1 research outputs found
Scalable Angular Discriminative Deep Metric Learning for Face Recognition
With the development of deep learning, Deep Metric Learning (DML) has
achieved great improvements in face recognition. Specifically, the widely used
softmax loss in the training process often bring large intra-class variations,
and feature normalization is only exploited in the testing process to compute
the pair similarities. To bridge the gap, we impose the intra-class cosine
similarity between the features and weight vectors in softmax loss larger than
a margin in the training step, and extend it from four aspects. First, we
explore the effect of a hard sample mining strategy. To alleviate the human
labor of adjusting the margin hyper-parameter, a self-adaptive margin updating
strategy is proposed. Then, a normalized version is given to take full
advantage of the cosine similarity constraint.
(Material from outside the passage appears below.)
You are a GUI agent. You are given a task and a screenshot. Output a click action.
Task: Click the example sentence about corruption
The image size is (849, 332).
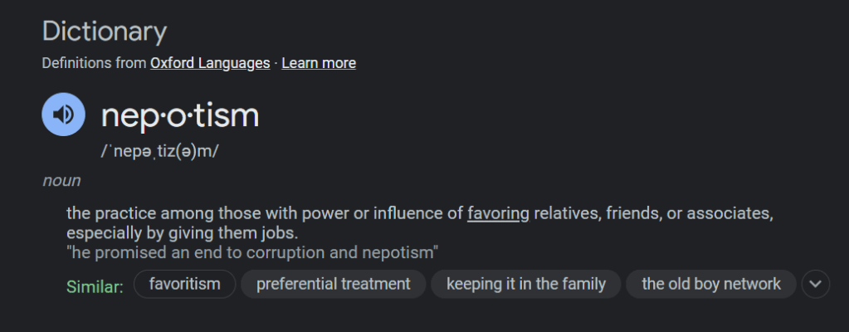click(252, 251)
Furthermore, we enhance the
former constraint to force the intra-class cosine similarity larger than the
mean inter-class cosine similarity with a margin in the exponential feature
projection space. Extensive experiments on Labeled Face in the Wild (LFW),
Youtube Faces (YTF) and IARPA Janus Benchmark A (IJB-A) datasets demonstrate
that the proposed methods outperform the mainstream DML methods and approach
the state-of-the-art performance